Fifth, technical and cycle awareness still matter, but as timing tools, not investment theses. Commodity stocks often move ahead of earnings on cycle expectations. Momentum, volume trends, and relative strength can help identify entry and exit points, but they should complement, not replace, fundamental conviction.
Finally, position sizing is critical. Commodity-related stocks work best as part of a diversified portfolio, not as concentrated bets. Their role is to provide exposure to physical growth, inflation resilience, and infrastructure expansion, not to deliver smooth, linear compounding.
In short, commodity-related stocks reward prepared investors, not impatient ones. The opportunity lies in understanding where we are in the structural cycle, not in predicting the next price spike.
Conclusion: Answering the Right Question
The evidence suggests that the environment is more supportive today than it has been for much of the past decade, not because commodity prices are guaranteed to rise, but because the world is operating under tighter supply constraints, higher capital intensity, and greater strategic focus on energy, materials, and infrastructure. Commodity-related businesses are no longer just beneficiaries of short-lived cycles. Many now sit at the intersection of national priorities, global supply chains, and long-duration capital investment. This shift does not eliminate volatility, but it changes the quality of demand supporting these businesses.

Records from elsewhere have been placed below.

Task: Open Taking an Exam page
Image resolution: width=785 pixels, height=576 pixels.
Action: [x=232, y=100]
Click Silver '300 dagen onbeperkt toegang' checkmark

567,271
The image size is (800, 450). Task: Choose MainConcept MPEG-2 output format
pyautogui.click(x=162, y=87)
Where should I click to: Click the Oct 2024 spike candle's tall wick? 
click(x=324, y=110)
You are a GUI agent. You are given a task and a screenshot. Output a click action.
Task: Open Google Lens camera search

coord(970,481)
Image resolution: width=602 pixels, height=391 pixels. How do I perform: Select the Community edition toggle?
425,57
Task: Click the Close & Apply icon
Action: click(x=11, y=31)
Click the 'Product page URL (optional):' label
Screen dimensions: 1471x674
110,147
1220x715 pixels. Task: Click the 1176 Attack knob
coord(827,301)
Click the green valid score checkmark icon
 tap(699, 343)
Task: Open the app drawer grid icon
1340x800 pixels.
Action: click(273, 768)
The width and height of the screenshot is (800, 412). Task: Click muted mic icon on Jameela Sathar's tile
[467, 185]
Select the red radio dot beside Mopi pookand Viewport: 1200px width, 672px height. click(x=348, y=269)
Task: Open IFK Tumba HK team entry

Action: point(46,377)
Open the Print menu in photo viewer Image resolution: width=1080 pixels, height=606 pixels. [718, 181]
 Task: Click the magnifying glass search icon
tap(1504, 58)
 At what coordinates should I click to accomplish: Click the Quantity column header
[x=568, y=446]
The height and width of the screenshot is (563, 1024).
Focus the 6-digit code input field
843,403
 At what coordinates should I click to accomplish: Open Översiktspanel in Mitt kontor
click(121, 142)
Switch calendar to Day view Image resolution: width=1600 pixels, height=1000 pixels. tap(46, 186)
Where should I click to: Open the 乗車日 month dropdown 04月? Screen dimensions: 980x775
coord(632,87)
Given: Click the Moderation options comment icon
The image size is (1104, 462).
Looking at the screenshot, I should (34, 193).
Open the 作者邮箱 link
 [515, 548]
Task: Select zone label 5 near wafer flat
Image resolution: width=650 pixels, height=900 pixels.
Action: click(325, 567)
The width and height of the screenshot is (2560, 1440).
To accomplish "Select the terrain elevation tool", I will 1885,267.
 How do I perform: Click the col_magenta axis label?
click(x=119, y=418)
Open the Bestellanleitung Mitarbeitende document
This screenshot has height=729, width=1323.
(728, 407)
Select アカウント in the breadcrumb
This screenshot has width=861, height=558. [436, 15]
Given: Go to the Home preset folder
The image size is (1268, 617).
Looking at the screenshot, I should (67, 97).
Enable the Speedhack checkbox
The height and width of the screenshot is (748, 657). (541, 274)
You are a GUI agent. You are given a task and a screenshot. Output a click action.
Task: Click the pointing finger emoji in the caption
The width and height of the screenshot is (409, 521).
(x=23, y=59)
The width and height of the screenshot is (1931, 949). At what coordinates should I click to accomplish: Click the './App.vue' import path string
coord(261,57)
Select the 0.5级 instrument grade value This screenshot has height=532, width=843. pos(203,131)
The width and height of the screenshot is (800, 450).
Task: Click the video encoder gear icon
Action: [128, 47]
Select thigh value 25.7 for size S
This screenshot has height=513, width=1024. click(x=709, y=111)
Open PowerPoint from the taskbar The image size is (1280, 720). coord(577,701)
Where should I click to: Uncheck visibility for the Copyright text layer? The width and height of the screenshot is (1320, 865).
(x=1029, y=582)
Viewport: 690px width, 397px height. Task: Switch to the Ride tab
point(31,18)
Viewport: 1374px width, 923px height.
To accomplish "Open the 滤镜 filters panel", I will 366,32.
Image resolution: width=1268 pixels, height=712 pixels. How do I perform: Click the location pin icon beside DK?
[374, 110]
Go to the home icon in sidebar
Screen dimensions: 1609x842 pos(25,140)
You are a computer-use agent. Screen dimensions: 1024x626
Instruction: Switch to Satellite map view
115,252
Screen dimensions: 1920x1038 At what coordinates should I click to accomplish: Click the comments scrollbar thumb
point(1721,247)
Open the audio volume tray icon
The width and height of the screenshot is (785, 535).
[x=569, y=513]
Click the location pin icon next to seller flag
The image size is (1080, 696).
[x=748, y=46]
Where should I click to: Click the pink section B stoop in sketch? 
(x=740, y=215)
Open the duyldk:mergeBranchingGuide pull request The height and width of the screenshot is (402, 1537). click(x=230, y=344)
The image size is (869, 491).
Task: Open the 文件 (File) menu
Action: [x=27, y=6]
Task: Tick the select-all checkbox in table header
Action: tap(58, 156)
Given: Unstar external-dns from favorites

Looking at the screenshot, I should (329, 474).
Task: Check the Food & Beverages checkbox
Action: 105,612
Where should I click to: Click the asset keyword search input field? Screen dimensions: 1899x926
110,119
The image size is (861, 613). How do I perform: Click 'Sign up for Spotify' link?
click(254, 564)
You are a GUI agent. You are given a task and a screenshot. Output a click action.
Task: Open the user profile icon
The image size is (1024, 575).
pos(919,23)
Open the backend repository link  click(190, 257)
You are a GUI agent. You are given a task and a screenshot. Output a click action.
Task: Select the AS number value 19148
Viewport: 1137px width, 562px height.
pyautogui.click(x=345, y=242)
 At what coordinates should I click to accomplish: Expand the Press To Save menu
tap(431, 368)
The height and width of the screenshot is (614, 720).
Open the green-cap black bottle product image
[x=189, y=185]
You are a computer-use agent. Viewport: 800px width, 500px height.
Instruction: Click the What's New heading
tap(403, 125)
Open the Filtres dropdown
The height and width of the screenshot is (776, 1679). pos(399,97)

For Indian investors, the opportunity lies in selectivity, discipline, and structure. Companies with strong assets, sound balance sheets, and prudent capital allocation are better positioned to convert global tailwinds into sustainable shareholder returns. Those relying purely on favourable prices without operational strength remain vulnerable. The lesson from the current phase is clear: when the world becomes more uncertain, markets rediscover the value of businesses that produce essential goods. Commodity-related stocks may never feel comfortable. But in a world where comfort is increasingly scarce, they are becoming harder to ignore.